Your answer must match, word for word, the lines from the one holding "The width and" through the final line below, with pictures excluded.

[Stored data entries]
*** Block opens ***
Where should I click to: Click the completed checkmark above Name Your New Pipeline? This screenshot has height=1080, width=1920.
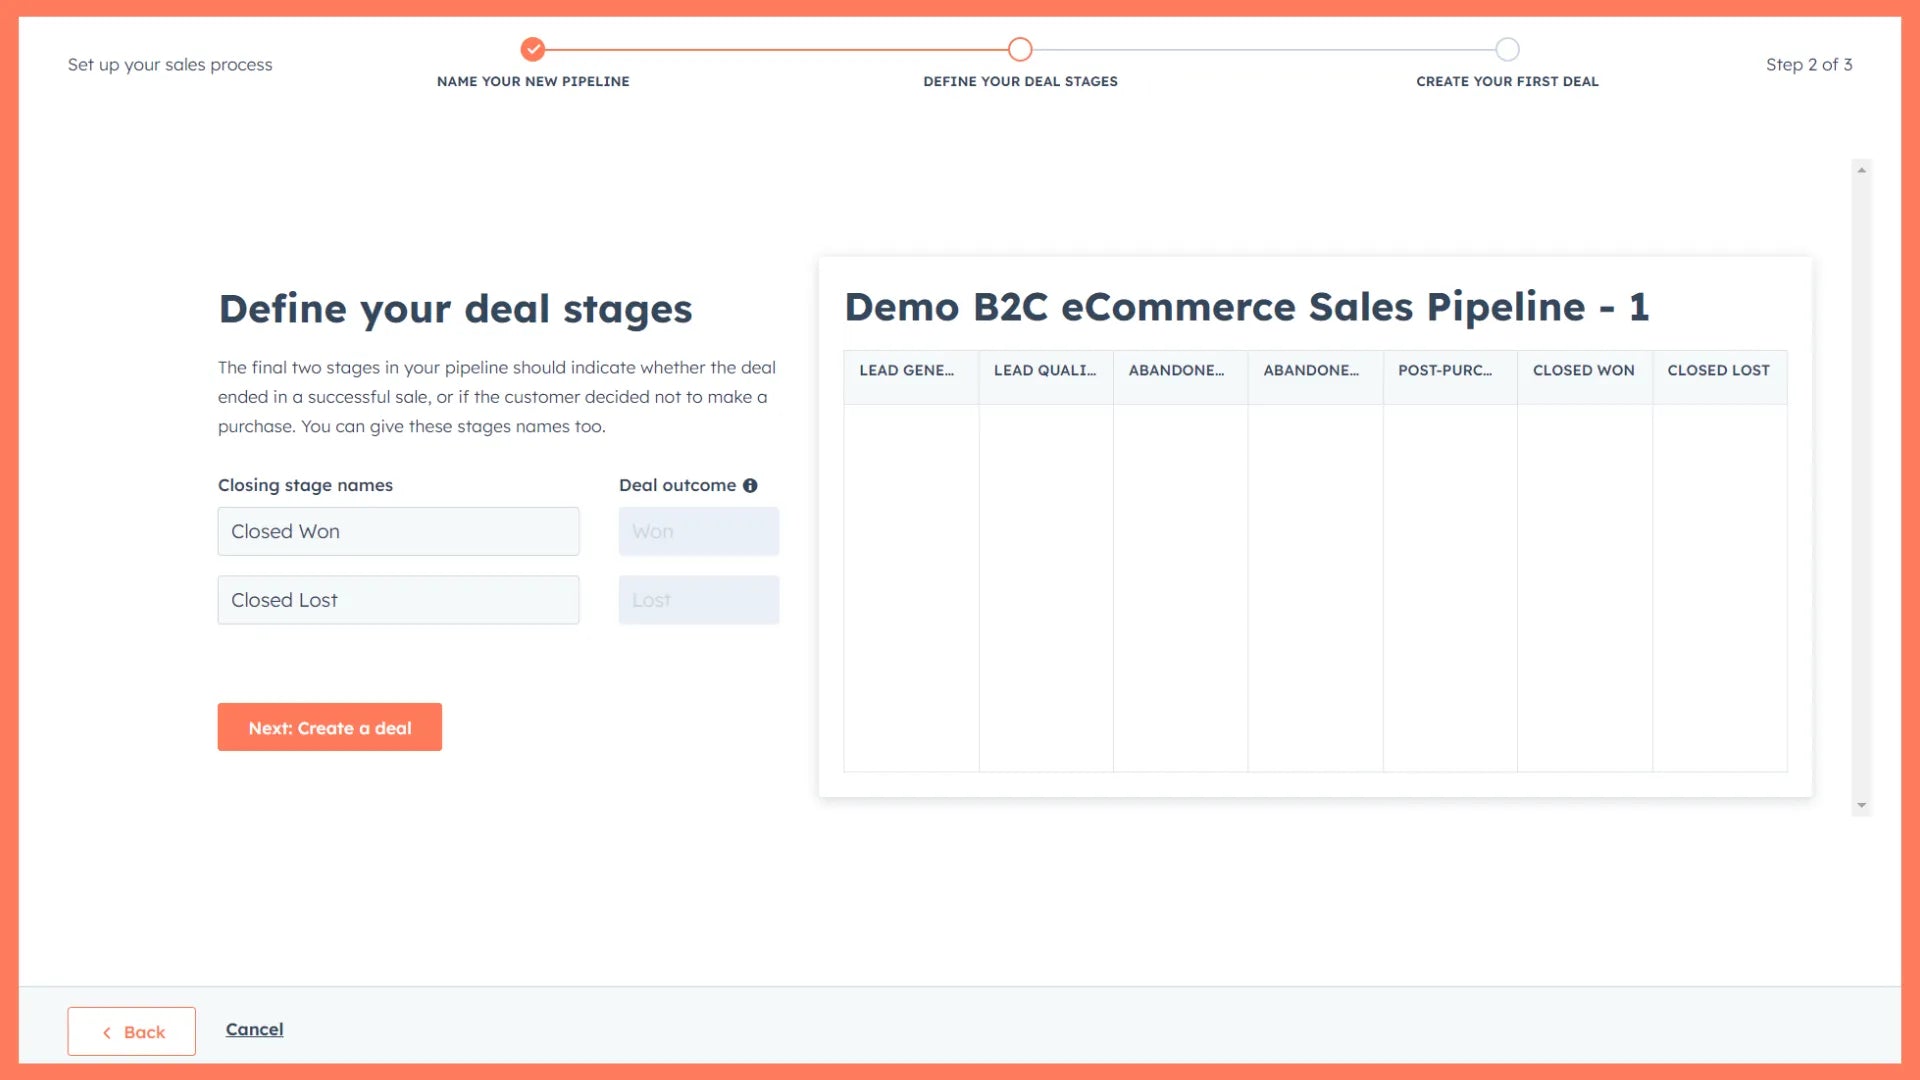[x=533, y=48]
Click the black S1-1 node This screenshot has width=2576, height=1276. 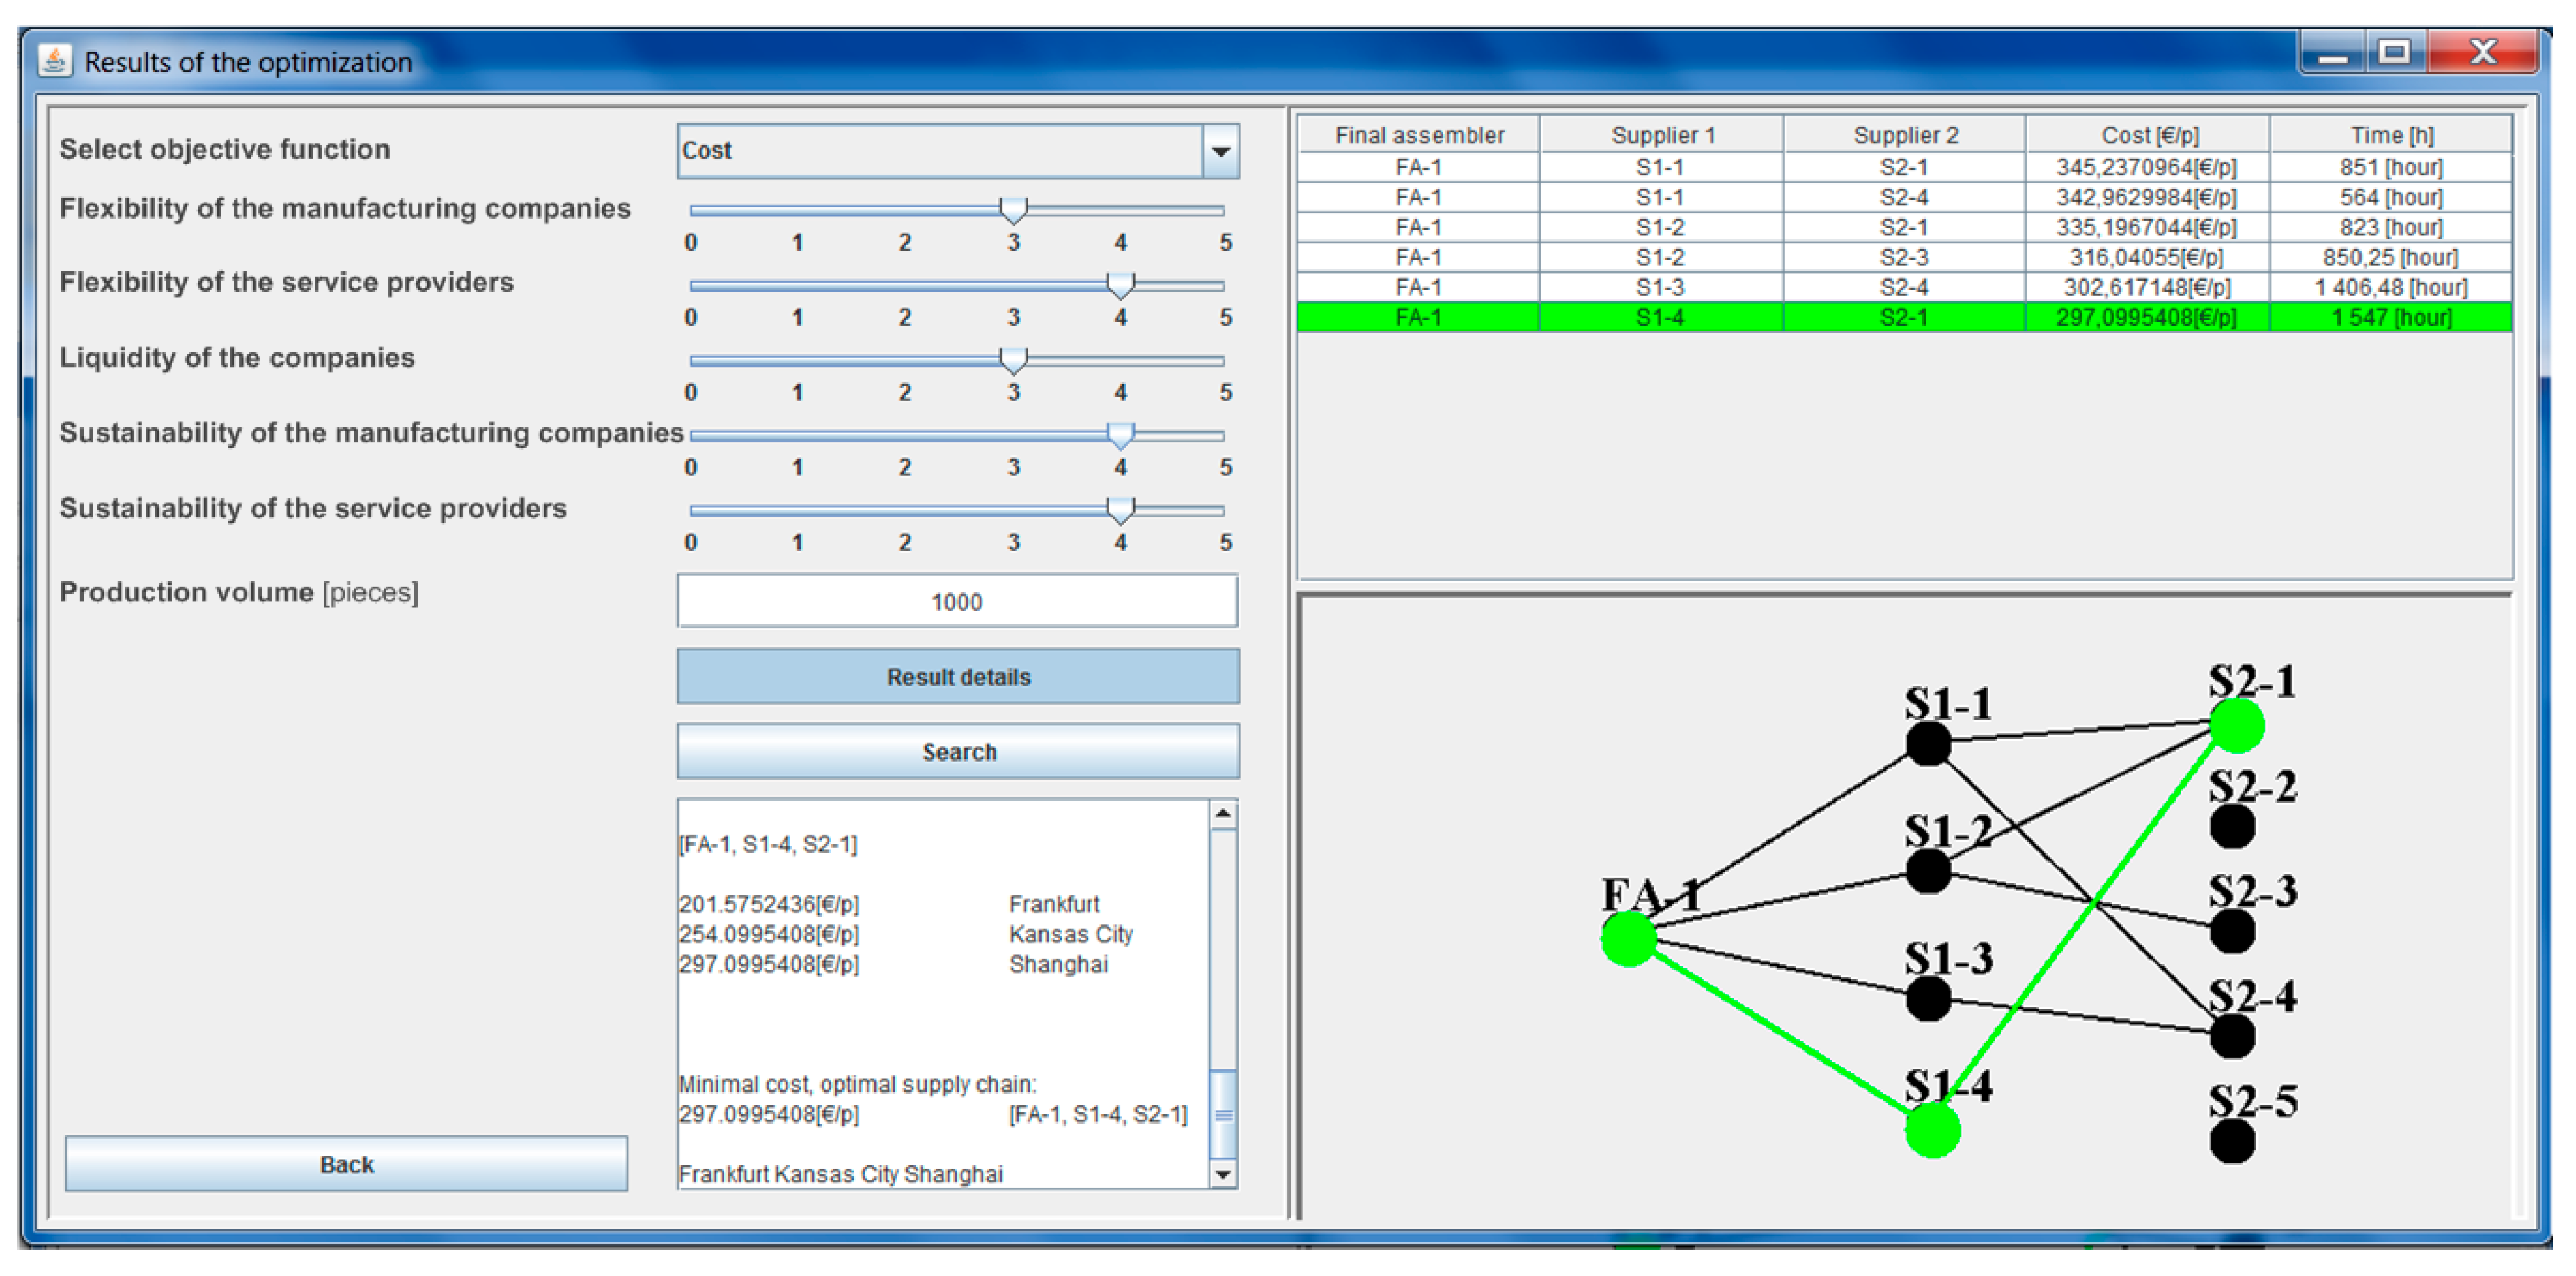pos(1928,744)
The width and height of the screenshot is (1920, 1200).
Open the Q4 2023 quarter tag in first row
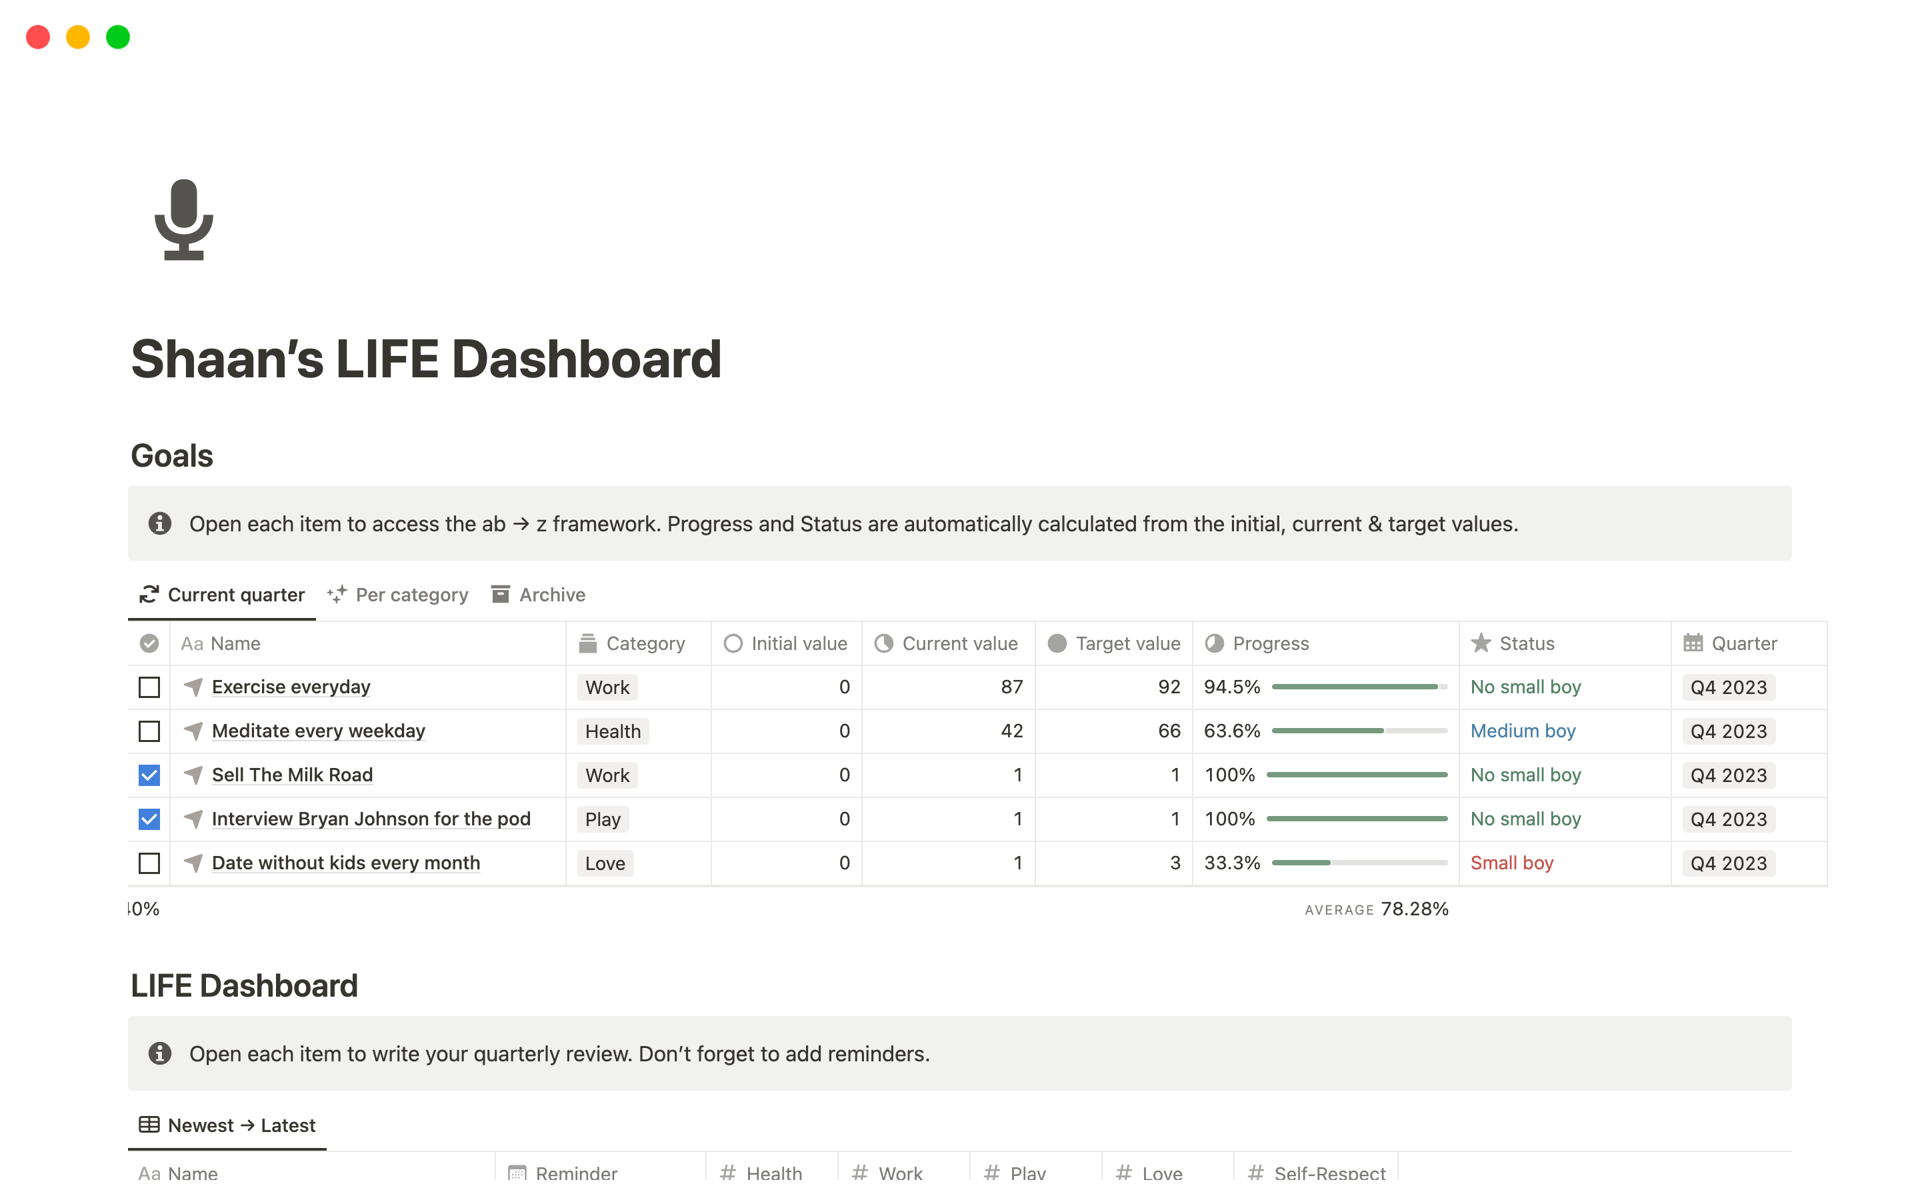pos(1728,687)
*** Block closes ***
» **Problem solution**
The width and height of the screenshot is (1920, 1200).
Open the Q4 2023 quarter tag in first row
pos(1728,687)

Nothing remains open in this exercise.